Maar veel bleef hetzelfde in Somalië. Britse en Italiaanse kolonialen, zwarte en witte vredessoldaten van de Verenigde Naties, hulpverleners en diplomaten - door de tijden heen ondervonden zij allen het: de Somaliër behoort tot het koppigste ras van Afrika. Niet alleen krijgshaftig net als iedere nomade, maar krijgslustig. Niet gebonden aan zijn stam, maar xenofobisch loyaal aan eigen clan, subclan, subsubclan en familieleden. De nomaden maken tweederde van alle Somaliërs uit, verbonden door familiebanden aan het derde deel. De nomadische ziel heeft absolute macht in deze uithoek van het continent.

Farah maakt een kampvuur. Vechten en veediefstal horen bij het nomadisme. De Somalische tradities bieden ruimte voor het voeren van oorlog en het maken van vrede. De diya, het bloedgeld, bezegelt het vredespact tussen clans. Wordt de diya niet betaald, dan trekt een vicieuze cirkel van geweld over het land waaraan geen supermacht een einde maken kan. De inzet bij nomadische oorlogen zijn vrouwen en kamelen. Farah spuugt een propje uitgekauwde qat uit en vertelt hoe hij zijn echtgenotes verkreeg. "We vielen de Ogadeni- clan aan. We hadden ze gewaarschuwd: vandaag melken jullie je kamelen, morgen zullen wij dat doen. Ongeveer achthonderd kamelen waren onze buit." De aanwezigen slaken kreetjes van bewondering, het vuur vlamt op. "Bij het wegvoeren van de beesten viel mijn oog op een prachtig ongetrouwd meisje", vervolgt Farah. Hij maakt een wiegend gebaar met zijn armen, alsof hij een baby liefkoost. "Een vrouw kost gemakkelijk vijftig kamelen. Dus stal ik haar."

Dat betrof zijn eerste echtgenote. Zijn tweede roofde hij later. Hij betaalde de berooide ouders een paar geiten, maar niet de bruidsschat. Kwamen de ouders niet in verzet tegen de roof van hun dochters? Stilte. Ik heb een domme vraag gesteld. Somaliërs zijn geïnjecteerd met een flinke dosis fatalisme. De ouders accepteerden het lot. Immers, de volgende keer zou hún clan de aanval openen. Zowel jong als oud rond het kampvuur beamen, zich hun echtgenotes met geweld te hebben toegeëigend.
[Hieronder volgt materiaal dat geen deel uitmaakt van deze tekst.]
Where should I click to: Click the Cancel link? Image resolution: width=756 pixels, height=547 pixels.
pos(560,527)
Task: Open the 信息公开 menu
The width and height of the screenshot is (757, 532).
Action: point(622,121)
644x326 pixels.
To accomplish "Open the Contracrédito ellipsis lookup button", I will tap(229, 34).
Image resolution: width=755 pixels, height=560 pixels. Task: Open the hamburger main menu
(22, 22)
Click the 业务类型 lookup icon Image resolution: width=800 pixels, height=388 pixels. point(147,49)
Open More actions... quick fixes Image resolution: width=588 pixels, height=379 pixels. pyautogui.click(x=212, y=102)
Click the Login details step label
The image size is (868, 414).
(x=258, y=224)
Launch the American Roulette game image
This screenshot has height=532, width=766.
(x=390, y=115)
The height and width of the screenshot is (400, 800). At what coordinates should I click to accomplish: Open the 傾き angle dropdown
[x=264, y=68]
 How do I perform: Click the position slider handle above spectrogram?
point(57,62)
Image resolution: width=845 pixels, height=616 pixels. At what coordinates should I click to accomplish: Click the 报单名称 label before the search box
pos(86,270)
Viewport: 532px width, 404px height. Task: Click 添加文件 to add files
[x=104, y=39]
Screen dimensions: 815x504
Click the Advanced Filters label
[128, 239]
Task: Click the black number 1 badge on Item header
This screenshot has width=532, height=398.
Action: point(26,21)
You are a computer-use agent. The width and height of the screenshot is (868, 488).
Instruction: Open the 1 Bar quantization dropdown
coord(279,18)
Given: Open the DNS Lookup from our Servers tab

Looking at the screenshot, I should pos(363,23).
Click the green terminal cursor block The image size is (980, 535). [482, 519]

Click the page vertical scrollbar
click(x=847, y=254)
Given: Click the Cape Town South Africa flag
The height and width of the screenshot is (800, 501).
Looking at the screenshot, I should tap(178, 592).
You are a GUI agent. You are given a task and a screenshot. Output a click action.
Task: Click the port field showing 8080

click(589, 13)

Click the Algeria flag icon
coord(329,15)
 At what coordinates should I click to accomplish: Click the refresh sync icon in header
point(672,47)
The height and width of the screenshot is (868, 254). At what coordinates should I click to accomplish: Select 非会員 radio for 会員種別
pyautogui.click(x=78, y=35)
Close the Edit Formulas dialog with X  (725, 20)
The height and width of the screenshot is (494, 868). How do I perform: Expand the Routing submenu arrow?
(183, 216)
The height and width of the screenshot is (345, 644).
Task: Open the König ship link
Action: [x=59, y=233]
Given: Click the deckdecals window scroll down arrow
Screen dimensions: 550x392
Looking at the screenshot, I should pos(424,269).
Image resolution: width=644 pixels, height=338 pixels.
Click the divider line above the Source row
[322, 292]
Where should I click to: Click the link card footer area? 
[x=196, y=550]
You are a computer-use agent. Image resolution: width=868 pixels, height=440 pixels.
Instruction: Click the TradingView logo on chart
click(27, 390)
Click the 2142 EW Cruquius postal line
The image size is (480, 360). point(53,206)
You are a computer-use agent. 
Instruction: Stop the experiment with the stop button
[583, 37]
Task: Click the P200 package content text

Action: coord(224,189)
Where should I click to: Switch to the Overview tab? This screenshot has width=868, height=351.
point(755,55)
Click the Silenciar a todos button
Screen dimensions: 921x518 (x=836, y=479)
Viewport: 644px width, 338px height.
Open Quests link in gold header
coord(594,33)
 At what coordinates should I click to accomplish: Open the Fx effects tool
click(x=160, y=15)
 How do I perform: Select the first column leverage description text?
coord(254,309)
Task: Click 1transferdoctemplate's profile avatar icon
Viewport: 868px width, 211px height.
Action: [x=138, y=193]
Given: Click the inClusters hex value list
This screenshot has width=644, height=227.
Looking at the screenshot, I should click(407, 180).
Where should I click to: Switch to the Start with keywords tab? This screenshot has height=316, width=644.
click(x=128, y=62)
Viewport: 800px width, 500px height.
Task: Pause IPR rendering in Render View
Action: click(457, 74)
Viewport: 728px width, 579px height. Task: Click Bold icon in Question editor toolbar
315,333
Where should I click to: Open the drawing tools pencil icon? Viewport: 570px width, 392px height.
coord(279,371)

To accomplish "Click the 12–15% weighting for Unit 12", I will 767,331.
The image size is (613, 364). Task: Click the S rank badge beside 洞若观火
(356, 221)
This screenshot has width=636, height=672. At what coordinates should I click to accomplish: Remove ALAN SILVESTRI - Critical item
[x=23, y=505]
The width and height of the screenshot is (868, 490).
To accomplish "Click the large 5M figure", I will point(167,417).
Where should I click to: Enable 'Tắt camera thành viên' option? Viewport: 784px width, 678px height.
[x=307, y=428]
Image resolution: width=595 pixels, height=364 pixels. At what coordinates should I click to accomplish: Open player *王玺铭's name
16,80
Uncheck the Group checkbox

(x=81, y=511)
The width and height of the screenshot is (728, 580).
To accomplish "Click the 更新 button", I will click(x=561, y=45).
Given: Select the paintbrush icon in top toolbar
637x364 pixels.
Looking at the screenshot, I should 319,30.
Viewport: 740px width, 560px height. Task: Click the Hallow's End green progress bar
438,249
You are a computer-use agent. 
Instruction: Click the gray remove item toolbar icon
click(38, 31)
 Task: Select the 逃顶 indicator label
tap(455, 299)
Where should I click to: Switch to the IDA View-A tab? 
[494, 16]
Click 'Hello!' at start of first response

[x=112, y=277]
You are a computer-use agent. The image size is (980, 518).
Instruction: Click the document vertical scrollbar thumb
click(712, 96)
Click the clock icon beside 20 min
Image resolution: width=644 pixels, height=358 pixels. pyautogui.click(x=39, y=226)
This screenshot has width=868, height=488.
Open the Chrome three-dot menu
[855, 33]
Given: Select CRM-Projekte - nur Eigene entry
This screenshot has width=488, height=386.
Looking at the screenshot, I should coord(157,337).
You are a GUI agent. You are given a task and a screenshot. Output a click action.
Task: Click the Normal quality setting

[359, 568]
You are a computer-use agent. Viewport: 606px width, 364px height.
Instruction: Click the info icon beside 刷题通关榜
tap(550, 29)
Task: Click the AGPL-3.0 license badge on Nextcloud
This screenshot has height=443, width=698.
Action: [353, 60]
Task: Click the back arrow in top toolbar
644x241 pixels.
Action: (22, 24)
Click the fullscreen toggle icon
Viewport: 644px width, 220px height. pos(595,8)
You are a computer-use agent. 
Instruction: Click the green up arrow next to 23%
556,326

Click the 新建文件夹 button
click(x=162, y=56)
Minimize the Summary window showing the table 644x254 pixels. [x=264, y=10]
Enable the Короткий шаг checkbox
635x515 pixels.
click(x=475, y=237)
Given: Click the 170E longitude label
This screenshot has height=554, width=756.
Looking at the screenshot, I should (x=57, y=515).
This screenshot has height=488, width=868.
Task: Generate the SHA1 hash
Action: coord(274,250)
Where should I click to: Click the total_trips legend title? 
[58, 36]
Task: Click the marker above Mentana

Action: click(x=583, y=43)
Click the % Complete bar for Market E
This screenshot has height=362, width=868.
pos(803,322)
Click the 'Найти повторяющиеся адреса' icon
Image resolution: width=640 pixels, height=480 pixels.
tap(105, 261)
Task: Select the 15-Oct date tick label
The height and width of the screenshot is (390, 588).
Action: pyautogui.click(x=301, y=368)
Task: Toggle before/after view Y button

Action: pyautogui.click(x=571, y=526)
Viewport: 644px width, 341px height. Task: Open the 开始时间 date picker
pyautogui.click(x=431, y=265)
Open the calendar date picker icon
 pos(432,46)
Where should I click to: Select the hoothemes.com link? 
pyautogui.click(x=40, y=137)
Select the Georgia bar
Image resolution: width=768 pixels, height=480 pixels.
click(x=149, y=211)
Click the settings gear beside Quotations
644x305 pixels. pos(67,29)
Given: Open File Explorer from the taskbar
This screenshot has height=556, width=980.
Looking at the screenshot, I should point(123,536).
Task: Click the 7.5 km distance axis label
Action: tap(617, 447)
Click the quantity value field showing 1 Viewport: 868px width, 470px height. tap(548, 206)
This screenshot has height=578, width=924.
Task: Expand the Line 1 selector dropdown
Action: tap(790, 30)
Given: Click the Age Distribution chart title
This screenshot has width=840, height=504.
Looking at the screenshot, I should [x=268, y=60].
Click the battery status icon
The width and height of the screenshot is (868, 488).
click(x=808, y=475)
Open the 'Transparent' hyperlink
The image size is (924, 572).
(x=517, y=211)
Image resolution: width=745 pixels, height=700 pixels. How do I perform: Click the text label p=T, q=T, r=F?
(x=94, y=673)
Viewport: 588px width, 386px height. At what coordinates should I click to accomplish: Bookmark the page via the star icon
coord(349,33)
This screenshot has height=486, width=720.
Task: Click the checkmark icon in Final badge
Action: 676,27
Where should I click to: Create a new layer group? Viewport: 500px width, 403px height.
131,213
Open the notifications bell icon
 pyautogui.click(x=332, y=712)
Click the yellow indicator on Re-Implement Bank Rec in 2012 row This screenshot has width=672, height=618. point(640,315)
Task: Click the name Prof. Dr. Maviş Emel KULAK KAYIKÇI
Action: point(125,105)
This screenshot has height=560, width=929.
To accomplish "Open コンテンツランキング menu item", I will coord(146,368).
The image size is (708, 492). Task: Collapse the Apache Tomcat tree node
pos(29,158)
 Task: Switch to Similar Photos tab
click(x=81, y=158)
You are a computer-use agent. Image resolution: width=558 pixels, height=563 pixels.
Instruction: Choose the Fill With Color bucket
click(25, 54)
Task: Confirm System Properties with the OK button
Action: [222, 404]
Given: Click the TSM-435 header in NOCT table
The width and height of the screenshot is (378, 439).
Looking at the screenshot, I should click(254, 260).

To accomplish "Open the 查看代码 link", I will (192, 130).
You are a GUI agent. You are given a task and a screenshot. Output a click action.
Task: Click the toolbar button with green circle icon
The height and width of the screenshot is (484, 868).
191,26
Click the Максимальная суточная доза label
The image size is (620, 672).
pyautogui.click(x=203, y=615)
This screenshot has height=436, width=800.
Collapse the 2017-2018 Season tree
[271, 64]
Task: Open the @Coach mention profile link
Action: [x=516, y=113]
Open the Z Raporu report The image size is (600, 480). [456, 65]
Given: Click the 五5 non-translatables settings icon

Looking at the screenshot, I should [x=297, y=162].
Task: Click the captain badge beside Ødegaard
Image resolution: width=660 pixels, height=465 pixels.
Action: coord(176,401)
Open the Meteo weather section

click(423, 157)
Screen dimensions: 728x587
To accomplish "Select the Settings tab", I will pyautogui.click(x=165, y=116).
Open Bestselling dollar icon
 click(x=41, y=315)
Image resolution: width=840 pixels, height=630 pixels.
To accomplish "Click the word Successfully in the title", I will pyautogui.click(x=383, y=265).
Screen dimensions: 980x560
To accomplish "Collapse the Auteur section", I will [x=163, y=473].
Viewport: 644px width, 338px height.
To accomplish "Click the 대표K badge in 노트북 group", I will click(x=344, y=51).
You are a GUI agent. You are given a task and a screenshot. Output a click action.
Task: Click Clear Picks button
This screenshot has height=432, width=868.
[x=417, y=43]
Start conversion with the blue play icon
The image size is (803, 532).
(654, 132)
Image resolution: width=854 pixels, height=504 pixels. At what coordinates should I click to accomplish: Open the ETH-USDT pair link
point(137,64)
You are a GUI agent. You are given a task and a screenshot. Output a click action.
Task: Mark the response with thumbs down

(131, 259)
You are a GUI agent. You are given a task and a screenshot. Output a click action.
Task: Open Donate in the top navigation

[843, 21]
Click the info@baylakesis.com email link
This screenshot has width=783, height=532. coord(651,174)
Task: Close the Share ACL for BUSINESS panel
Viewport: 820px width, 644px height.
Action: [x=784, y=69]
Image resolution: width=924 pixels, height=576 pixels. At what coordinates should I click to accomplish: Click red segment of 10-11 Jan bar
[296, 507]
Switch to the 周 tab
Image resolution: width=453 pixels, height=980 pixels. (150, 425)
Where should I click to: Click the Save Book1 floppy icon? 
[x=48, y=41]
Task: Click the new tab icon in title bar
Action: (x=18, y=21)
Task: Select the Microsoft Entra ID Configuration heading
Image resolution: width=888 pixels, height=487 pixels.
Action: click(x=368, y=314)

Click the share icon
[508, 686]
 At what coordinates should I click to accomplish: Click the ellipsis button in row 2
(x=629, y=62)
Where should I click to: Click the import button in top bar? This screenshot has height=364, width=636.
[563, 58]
Voor wie deze Somalische gerechtigheid niet verstaat, blijft de werkelijkheid van dit wrede land gesloten.

Een rukwind slaat de vlammen op de grond en dreigt het vuur te doven. De Somalische natie ging ten onder aan de waanzin van zijn inwoners. De clanloyaliteit nam absurde vormen aan en vaagde weg wat in dit savanneland aan de twintigste eeuw deed denken. Farah herinnert zich de oorlog die in 1988 in het noordwesten begon als de zwaarste van zijn leven. Met de regelmaat van een tramlijn stegen de bommenwerpers op van het vliegveld bij de noordelijke stad Hargeisa om onmiddellijk, twee kilometer verder, hun last te werpen op wat eens de tweede stad van Somalië was. De aanleiding? De bewoners van Noordwest-Somalië, de voormalige Britse kolonie Somaliland, steunden de guerrillagroep, de Somalische Nationale Beweging (SNM). De oorzaak? De meeste bewoners van Somaliland behoren tot de Isaq-clan en de regering in het zuidelijke Mogadishu bestond uit leden van de Darod-clan. Na de verdrijving van Siad Barre in 1991 zakte Zuid-Somalië en de hoofdstad Mogadishu weg in een nooit meer gestopte burgeroorlog. Somalië als natie bestaat niet meer, uiteengevallen in talrijke clanstaatjes. Een VN- rapport refereerde onlangs aan Somalië als 'een diep zwart gat'. Somaliland, dat zich bij de onafhankelijkheid in 1960 bij de rest van Somalië had gevoegd, ging weer zijn eigen weg. In Somaliland begon op de puinhopen van de strijd tegen Barre de volgende oorlog, dit keer onderling tussen Isaq-subclans. Farah stapt uit de kleermakerszit en strekt zijn verstijfde benen. Hij verloor twee zonen in de tweede oorlog. "Nee, het was niet zo'n erge oorlog", zegt hij schamper. Waarom? Hij haalt de schouders op: "Het was een strijd tussen onze eigen clans."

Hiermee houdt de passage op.